Par ailleurs, le fact-checking, ce sont aussi de vraies enquêtes au long cours, mobilisant plusieurs journalistes pendant des semaines.
Enfin, faire du fact-checking l'arbitre de la vérité est méconnaître que la majorité des fact-checks, loin de trier le vrai du faux, disent avec nuance ce que l'on sait d'une réalité souvent complexe.
Théorie complotiste
Les mêmes commentateurs ont dit que le fact-checking revenait à chercher à vider l'océan à la petite cuillère : l’AFP, qui publie en moyenne 400 fact-checks par mois , peut opposer que pas une seule infox d'importance, sur le Covid, l'Ukraine ou Gaza, n'a échappé à son crible. Quant à l'impact, renvoyons à… Meta, qui vantait il y a peu encore que, dès lors qu'un fact-check est apposé à une infox, 95 % des utilisateurs n'ouvrent pas l'information en question. Et, s'il fallait convaincre encore, relevons que les fameuses « notes de la communauté » dont veut s'inspirer Meta renvoient souvent, pour étayer leur commentaire, aux fact-checks.

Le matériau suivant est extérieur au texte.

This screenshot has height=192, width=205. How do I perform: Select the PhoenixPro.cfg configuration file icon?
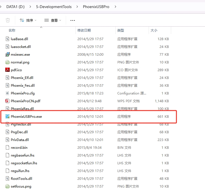click(7, 93)
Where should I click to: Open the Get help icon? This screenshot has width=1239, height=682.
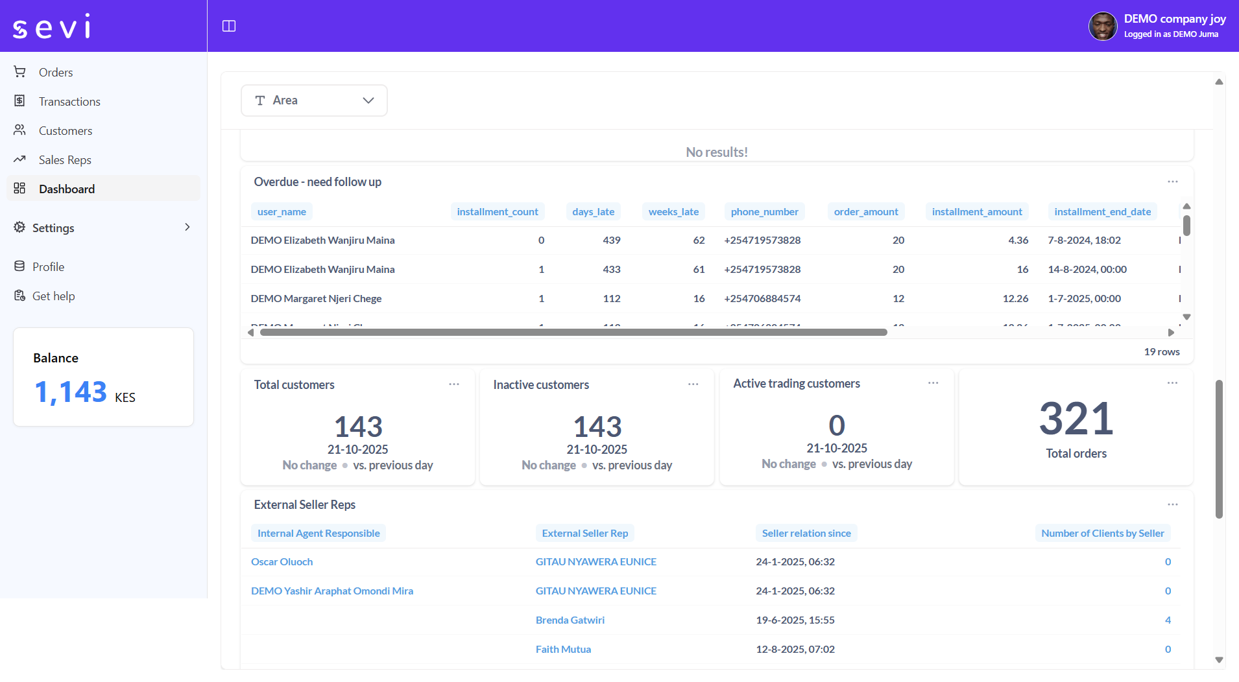click(20, 295)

La désinformation est devenue notre quotidien et fait désormais partie intégrante du cycle de l'information. A chaque actualité majeure est maintenant associé son pendant sous forme d'information sortie de son contexte, fabriquée de toutes pièces ou légèrement retravaillée. Plus aucun événement ne semble échapper à ce qu'une théorie complotiste vienne s'y greffer. Les campagnes de déstabilisation sont devenues si courantes qu'elles font rarement la une des médias. L'écosystème de la désinformation est sorti grand vainqueur du cycle d'élections de 2024, contribuant à faire élire populistes et dirigeants autoritaires. Dans ce contexte, baisser la garde est irresponsable.
Le fact-checking n'a jamais prétendu être la solution à la désinformation, mais il est le socle de la riposte, la première lame en quelque sorte. L’AFP a acquis une expertise unique sur la désinformation, qui va bien au-delà du fact-checking et englobe la couverture journalistique des stratégies de désinformation et d'ingérence ainsi que leur impact sur nos sociétés, la formation des rédactions au journalisme numérique, l'éducation aux médias ou les techniques d'enquête en ligne.

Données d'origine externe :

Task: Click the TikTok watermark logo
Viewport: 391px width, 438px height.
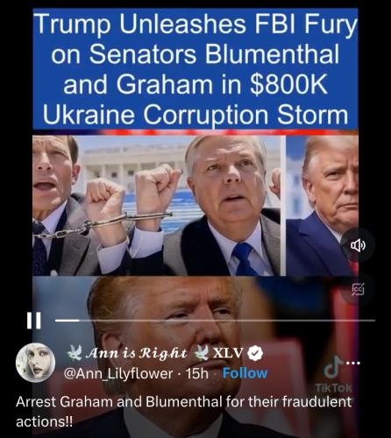Action: [x=333, y=367]
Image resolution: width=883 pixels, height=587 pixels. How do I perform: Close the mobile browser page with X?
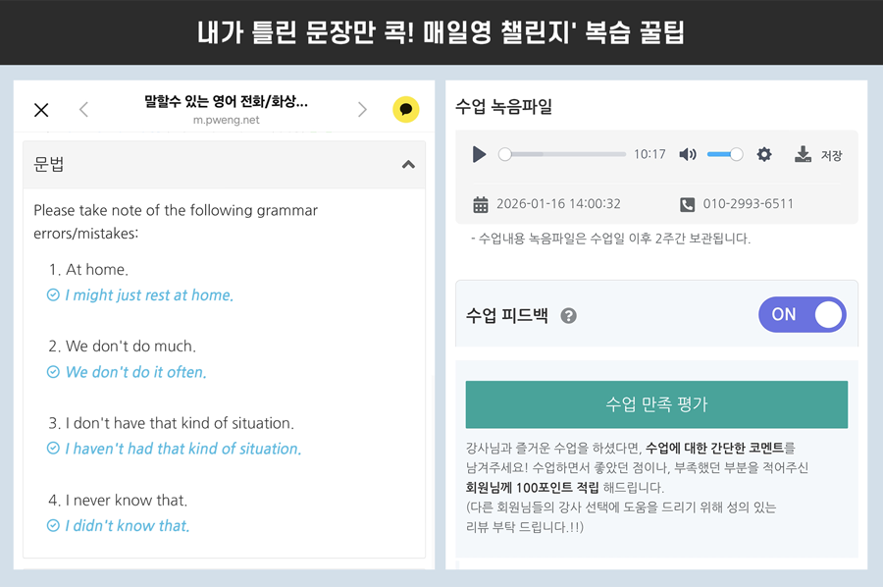41,110
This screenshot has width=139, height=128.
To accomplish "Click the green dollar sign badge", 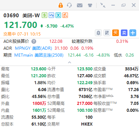I will 44,15.
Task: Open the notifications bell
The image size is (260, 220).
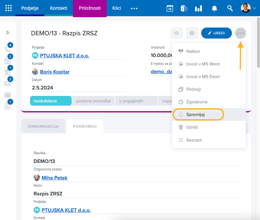Action: point(214,8)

Il lui faudra redimensionner son réseau si le programme est partout arrêté, chercher d'autres financements, mais ce travail d'intérêt général sera poursuivi. Car, si personne ne fait l'effort de rétablir les faits, le champ sera laissé grand ouvert à nos pires travers, parfaitement mis en valeur, eux, par les algorithmes des plateformes.